**What you need to do**
Repeat only these lines, exactly: the first line of the data, the line containing "Toggle the grid", and every line between them. Pictures stay out.

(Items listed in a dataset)

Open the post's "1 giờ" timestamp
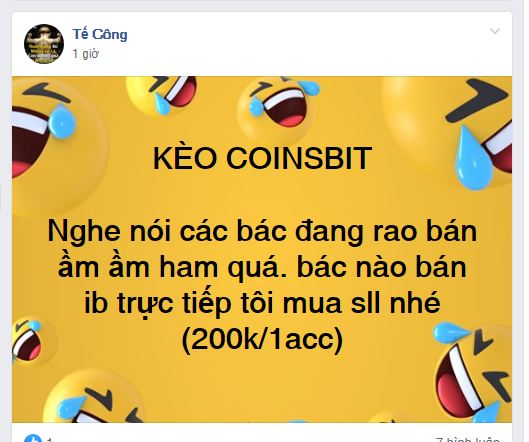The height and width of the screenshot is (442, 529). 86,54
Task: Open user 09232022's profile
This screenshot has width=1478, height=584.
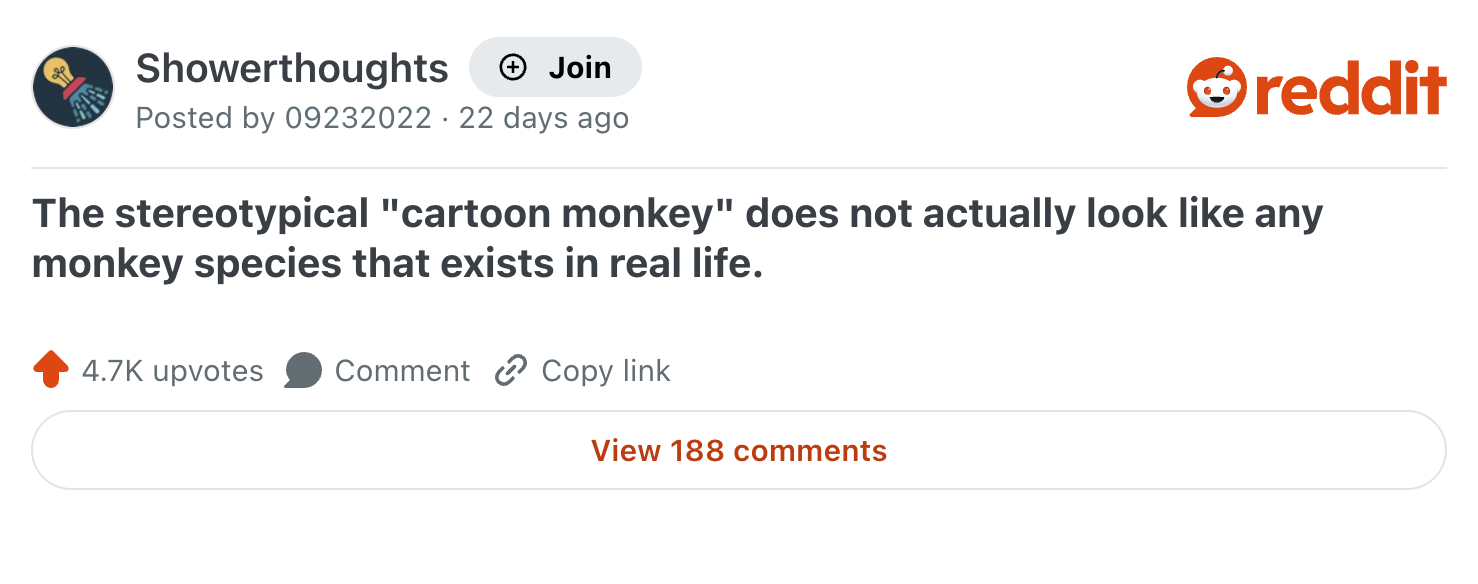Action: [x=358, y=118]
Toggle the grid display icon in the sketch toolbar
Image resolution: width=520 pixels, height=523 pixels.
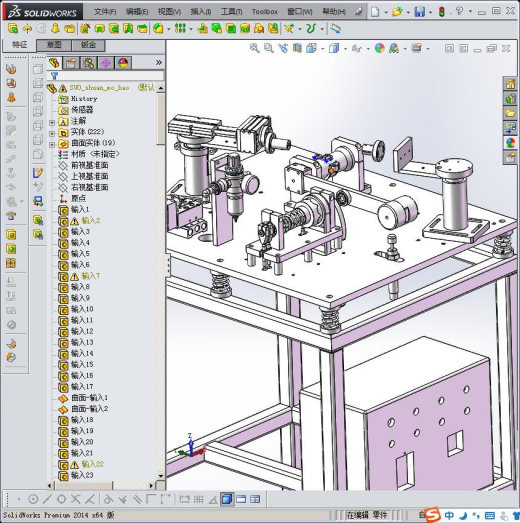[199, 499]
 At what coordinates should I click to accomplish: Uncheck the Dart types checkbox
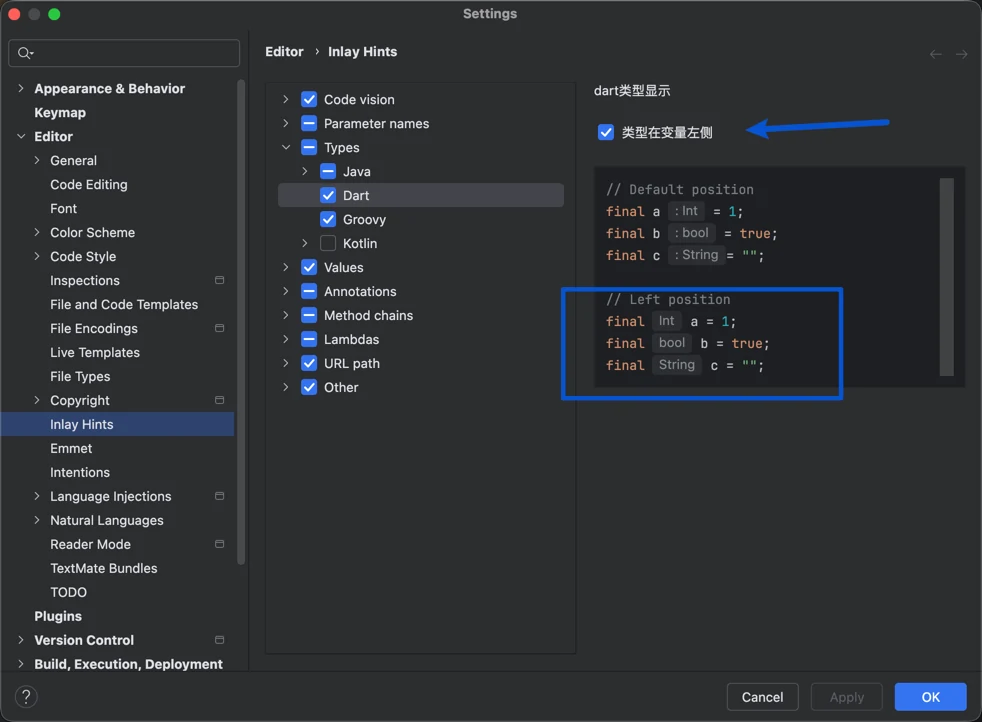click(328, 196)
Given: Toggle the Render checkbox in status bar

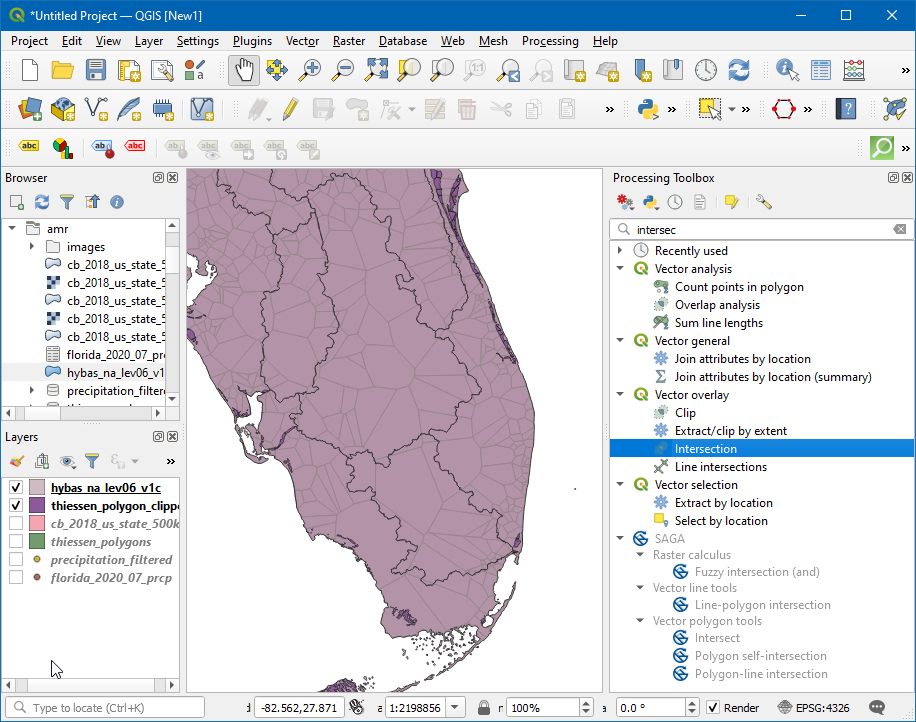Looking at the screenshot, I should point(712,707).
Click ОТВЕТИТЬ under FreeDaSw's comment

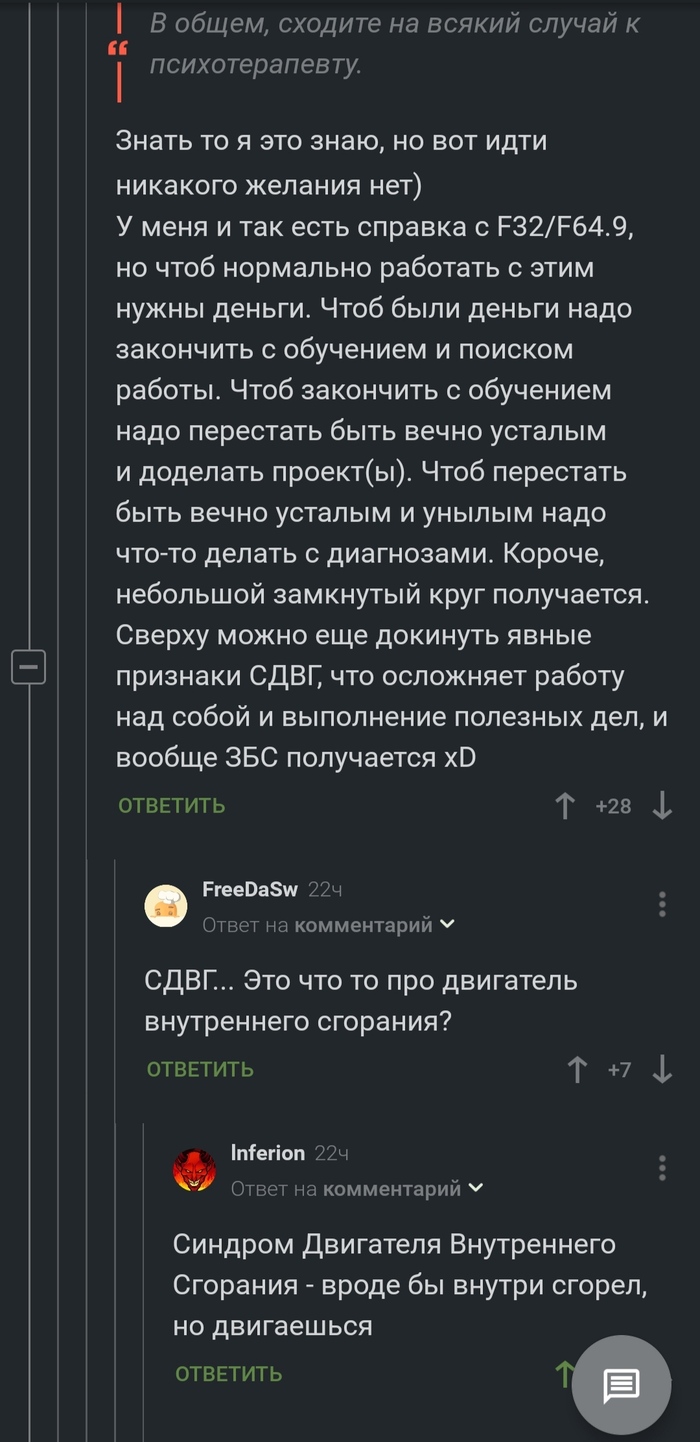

**Task solution**
Open the post's "1 giờ" timestamp
The height and width of the screenshot is (442, 529). 86,54
Task: Open user 09232022's profile
This screenshot has width=1478, height=584.
Action: [x=358, y=118]
Toggle the grid display icon in the sketch toolbar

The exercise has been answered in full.